Consider that if most men in a defeated group are excluded from competing for mates by the winning men, then both winning and defeated women compete for marriage in that group. In this case, war results in competition being more global for women than men. Men are then favored to be more altruistic than women because they have more to gain by reducing kin competition within their sex through altruism.

The modeling also shows that the sex that disperses less is favored to be more altruistic and to receive more altruism. Related individuals who are more likely to carry genes encoding altruistic behavior continue to be in close proximity with each other, generation after generation, and altruism spreads.

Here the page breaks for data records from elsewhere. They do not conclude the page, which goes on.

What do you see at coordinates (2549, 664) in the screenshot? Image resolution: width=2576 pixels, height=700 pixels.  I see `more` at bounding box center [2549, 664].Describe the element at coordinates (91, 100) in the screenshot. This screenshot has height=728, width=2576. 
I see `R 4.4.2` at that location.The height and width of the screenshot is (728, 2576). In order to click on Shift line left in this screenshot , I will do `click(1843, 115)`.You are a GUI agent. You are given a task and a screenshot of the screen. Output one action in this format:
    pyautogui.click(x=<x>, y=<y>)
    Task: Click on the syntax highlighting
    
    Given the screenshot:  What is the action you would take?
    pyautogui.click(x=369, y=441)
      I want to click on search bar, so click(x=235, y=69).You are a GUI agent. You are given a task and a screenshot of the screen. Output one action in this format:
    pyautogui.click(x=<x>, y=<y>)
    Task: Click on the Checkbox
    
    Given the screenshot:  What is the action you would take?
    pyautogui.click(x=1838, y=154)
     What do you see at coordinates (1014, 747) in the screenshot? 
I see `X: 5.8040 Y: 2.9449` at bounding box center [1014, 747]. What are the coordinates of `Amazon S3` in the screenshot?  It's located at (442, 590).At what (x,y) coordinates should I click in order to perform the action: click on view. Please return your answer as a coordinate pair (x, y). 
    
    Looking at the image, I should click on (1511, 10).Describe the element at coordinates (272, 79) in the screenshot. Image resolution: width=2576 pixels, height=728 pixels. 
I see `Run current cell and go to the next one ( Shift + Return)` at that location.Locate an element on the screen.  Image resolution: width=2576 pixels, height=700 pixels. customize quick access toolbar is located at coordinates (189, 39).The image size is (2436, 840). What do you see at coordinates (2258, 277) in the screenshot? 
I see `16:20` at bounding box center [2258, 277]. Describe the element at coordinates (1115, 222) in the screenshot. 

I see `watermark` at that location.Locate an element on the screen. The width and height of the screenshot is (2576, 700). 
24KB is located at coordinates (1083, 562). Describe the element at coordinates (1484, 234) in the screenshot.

The Current and Future State of Warfare

Evolutionary psychology applies to time scales of several generations because it is based on natural selection and inheritance. Fundamental changes in gender roles and the technology of warfare in modern times alter some of the basic assumptions used in modeling. Swords and clubs are no longer state-of-the art weapons of warfare. The male attributes of greater size and physical strength are irrelevant to drone pilots, for example, and both sexes now engage in warfare.

Summing Up

Paradoxically, war, sex, and altruism are intimately related from a natural selection point of view based on survival of the fittest in passing on one’s genes to the next generation. This intermeshing of sex and violence in human nature has plagued humanity for eons, but all of this hinges on our species coalescing into groups. The fundamental human behavior to form cooperative groups, by definition, divides populations into "us vs. them" categories. This has tragic consequences related to racial, religious, and political violence, as well as warfare. At the same time, the extremely complex social behavior of human beings accounts for the success of such things as sales teams, winning the race to the moon, and dominating life on this planet.